*EXERCISE AIM:* Retype each of the items below word for word, omitting the pictures.
+++
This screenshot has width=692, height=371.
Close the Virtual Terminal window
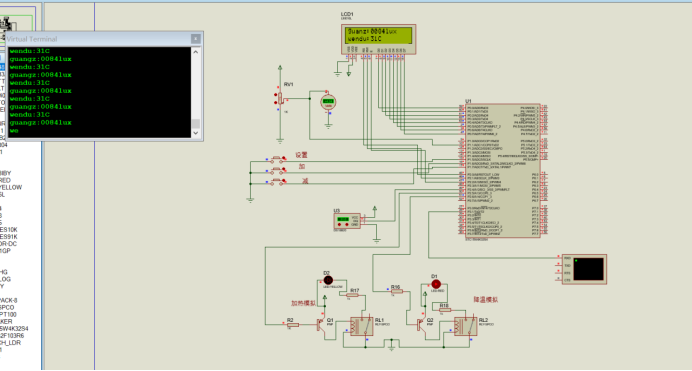[x=196, y=39]
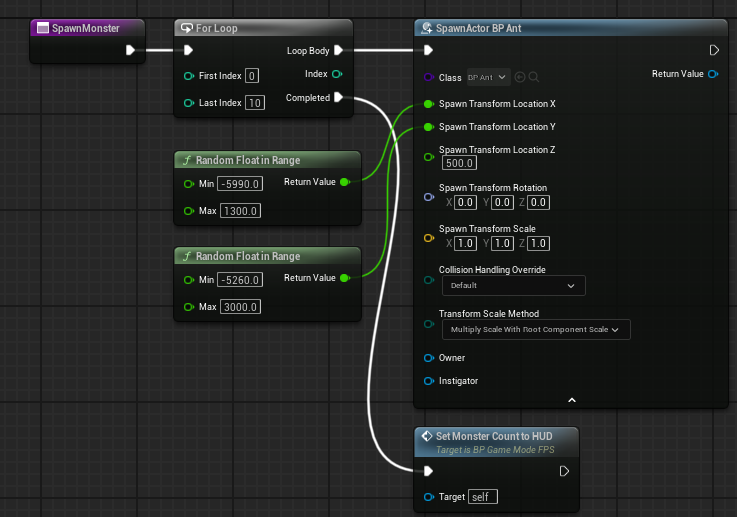
Task: Click the Set Monster Count to HUD icon
Action: click(x=427, y=436)
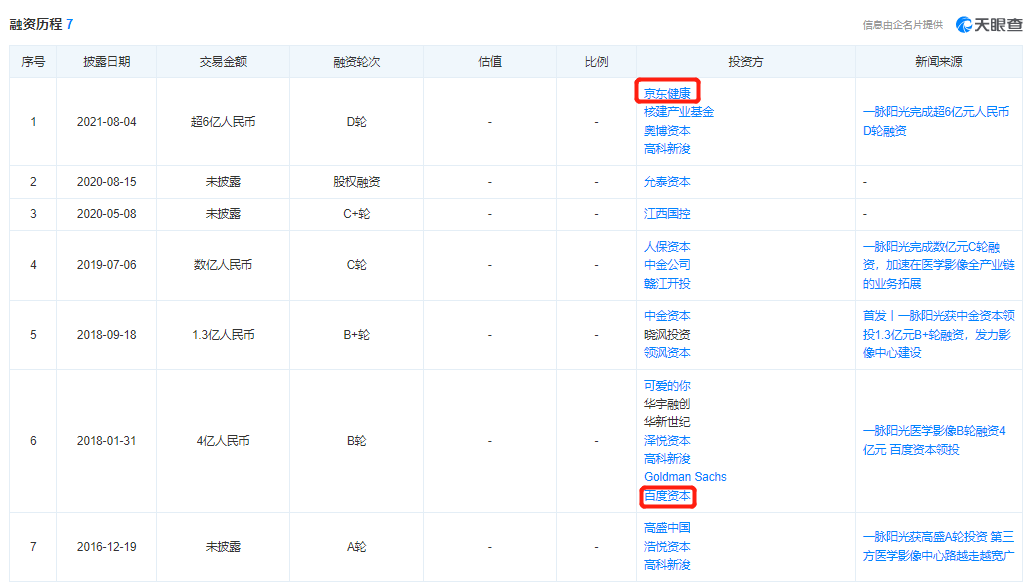Open the 允泰资本 investor page
This screenshot has width=1028, height=587.
tap(667, 182)
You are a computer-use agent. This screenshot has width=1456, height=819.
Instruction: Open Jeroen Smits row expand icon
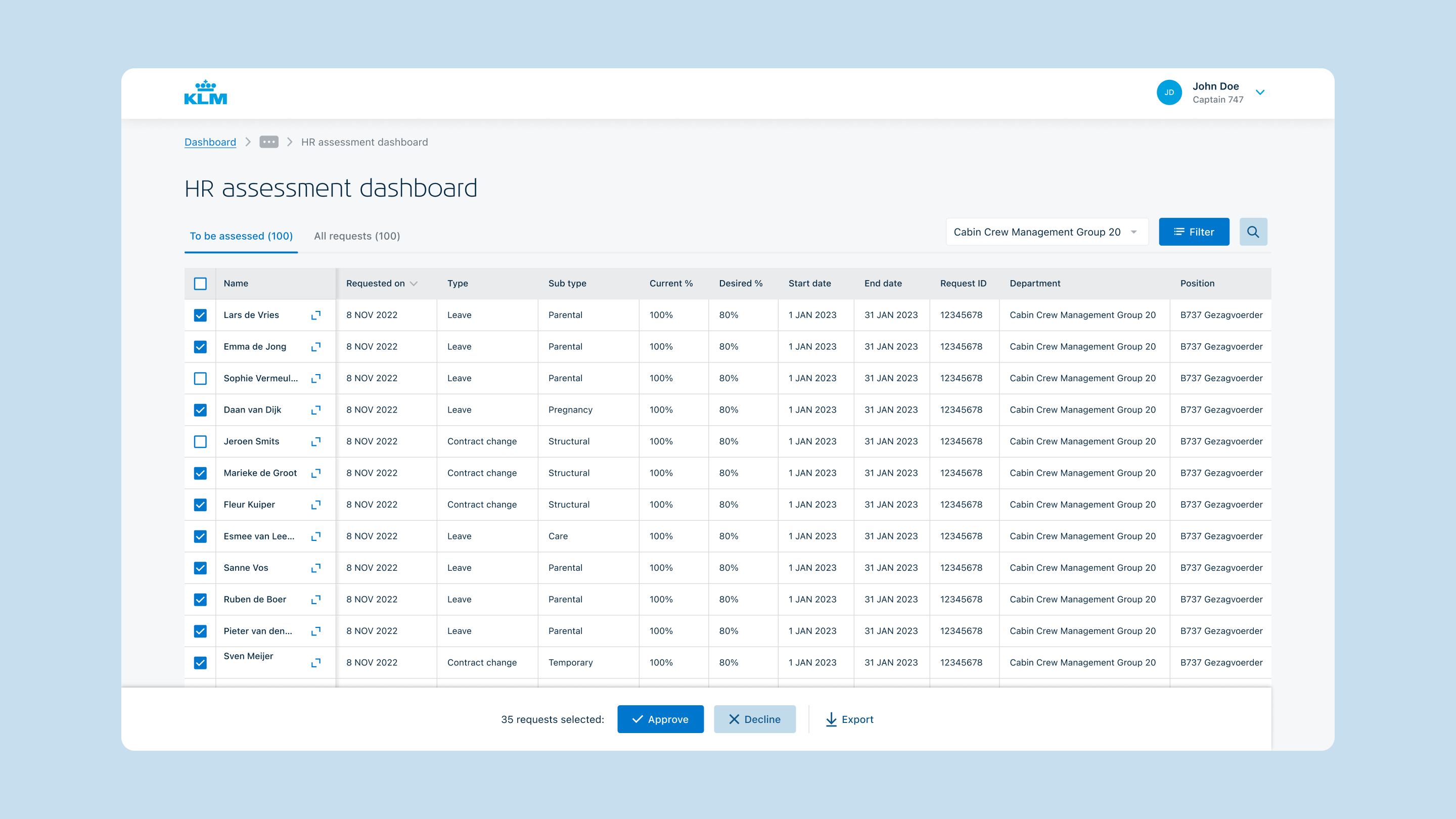pyautogui.click(x=316, y=441)
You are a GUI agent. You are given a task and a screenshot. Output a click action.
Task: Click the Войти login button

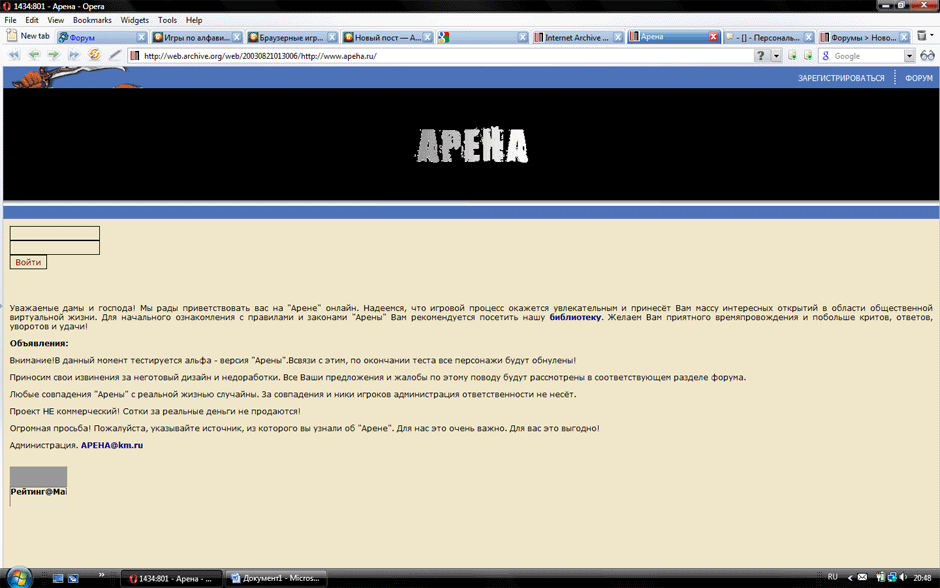click(28, 262)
+++
*SOLUTION FOR THIS TASK:*
This screenshot has width=692, height=371.
Close the Virtual Terminal window
[x=196, y=39]
Task: Click the Set Monster Count to HUD icon
Action: click(x=427, y=436)
Open the 允泰资本 investor page
This screenshot has width=1028, height=587.
tap(667, 182)
You are a computer-use agent. This screenshot has width=1456, height=819.
Instruction: Open Jeroen Smits row expand icon
pyautogui.click(x=316, y=441)
You are a GUI agent. You are given a task and a screenshot. Output a click action.
Task: Click the Войти login button

click(28, 262)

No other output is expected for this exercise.